_LESETEXT_:
%%
# taz.de -- Hamburger Antisemitismus-Studie: Rückzug aus der Öffentlichkeit
       
       > Wie sie Antisemitismus erleben, fragte eine Studie Hamburger Jüdinnen und
       > Juden. Beruhigen kann das Ergebnis niemanden.
       
 (IMG) Bild: Müssen seit Oktober verstärkt mit Anfeindungen rechnen: In Hamburg zeigen jüdische Menschen immer seltener, dass sie welche sind
       
       HAMBURG taz | Zahlen seien das Eine – es gehe aber um reale Menschen: Die
       Anmerkung des Hamburger Antisemitismusbeauftragten Stefan Hensel, den Blick
       nach draußen gerichtet, wo Kinder aus dem jüdischen
       Joseph-Carlebach-Bildungshaus spielten, hätte den ganzen Pressetermin am
       Montagmittag überschreiben können.
       
       Im nüchternen Konferenzraum der Jüdischen Gemeinde sollte die [1][Studie
       „Jüdisches Leben und Alltag in Hamburg“] vorgestellt werden. Die
       entsprechenden Daten seien „deutschlandweit erstmalig“ erhoben worden,
       attestierte die Hamburger Behörde für Wissenschaft und Gleichstellung der
       Studie, die sie [2][Mitte 2023 in Auftrag gegeben] hatte. Das Neuartige
       daran: Die ([3][online erhältliche]) Erhebung stützt sich auf diejenigen,
       die von Antisemitismus betroffen sind, also: dessen Opfer werden.
       
       ## „Jüdische Perspektiven“
       
       „Wir fokussieren jüdische Perspektiven“, so formulierte es am Montag
       Joachim Häfele von der Polizeiakademie Niedersachsen, der zusammen mit Eva
       Groß von der Polizeiakademie [4][das Projekt leitet]. Zur Präsentation von
       dessen „Kernpunkten“ traten beide vor die Presse, dazu
       Gleichstellungssenatorin und Zweite Bürgermeisterin Katharina Fegebank
       (Grüne), Polizeipräsident Falk Schnabel, der Vorsitzende der Jüdischen
       Gemeinde, Philipp Stricharz, und, eben, [5][der Antisemitismusbeauftragte
       Hensel].
       
       Erfassen wollte man, was die jährliche Kriminalstatistik nicht abbildet:
       antisemitische Vorfälle also, die nicht die Schwelle zur Strafbarkeit
       überschreiten, oder solche, die das durchaus täten, aber nicht zur Anzeige
       gebracht werden; das Vertrauen der Befragten in diverse Institutionen, auch
       in die Polizei, war eines der Themen.
%%
_ANGEZEIGTE DATEN_:
%%
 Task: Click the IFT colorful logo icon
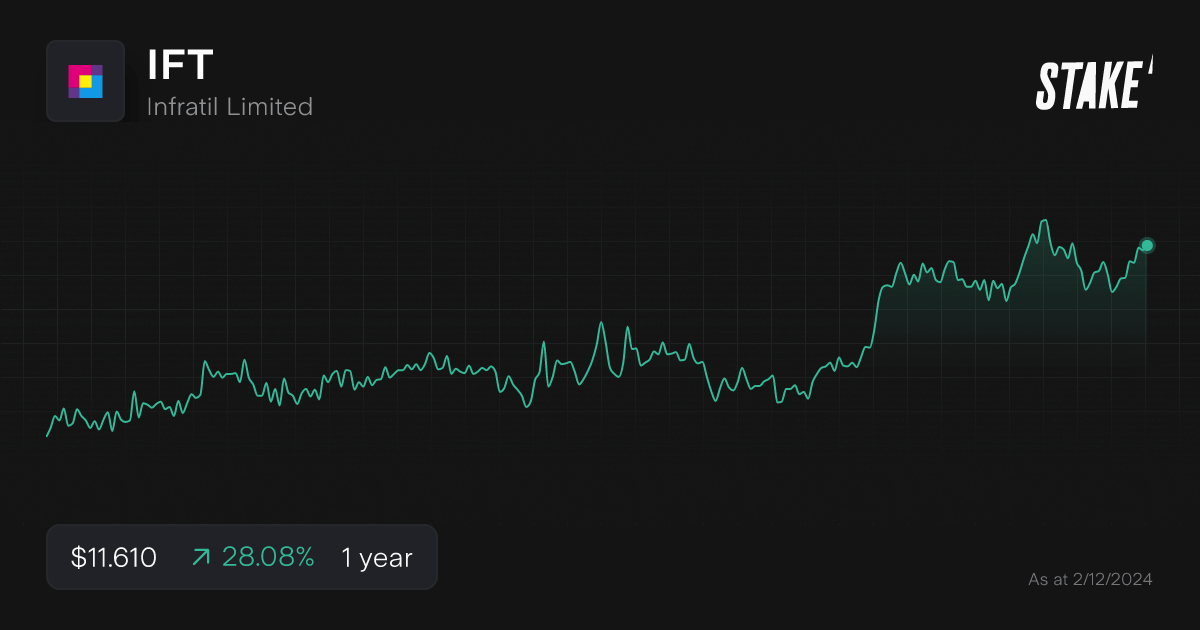[85, 80]
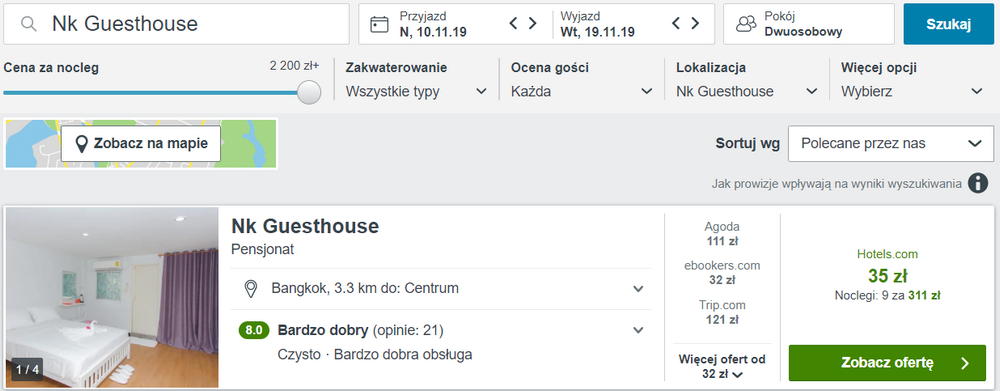
Task: Move departure date back one day
Action: 677,24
%%
_ZU ERLEDIGENDE AUFGABEN_:
a) Wer leitet laut dem Lesetext gemeinsam mit Joachim Häfele das Projekt?
b) Bearbeite den Lesetext, indem du die Stelle zwischen „# taz.de -- Hamburger“ und „das Ergebnis niemanden.“ einschließlich wiedergibst und dabei „Ergebnis“ durch „Resultat“ ersetzt.
c) Erkläre anhand des Lesetextes, worin das Neuartige an der Studie besteht.
Die Daten haben hiermit nichts zu tun.

_LÖSUNGEN DER AUFGABEN_:
a) Eva Groß von der Polizeiakademie.

b)
# taz.de -- Hamburger Antisemitismus-Studie: Rückzug aus der Öffentlichkeit
       
       > Wie sie Antisemitismus erleben, fragte eine Studie Hamburger Jüdinnen und
       > Juden. Beruhigen kann das Resultat niemanden.

c) Die Erhebung stützt sich auf diejenigen, die von Antisemitismus betroffen sind, also auf dessen Opfer. Laut der Hamburger Behörde für Wissenschaft und Gleichstellung wurden solche Daten damit deutschlandweit erstmals erhoben.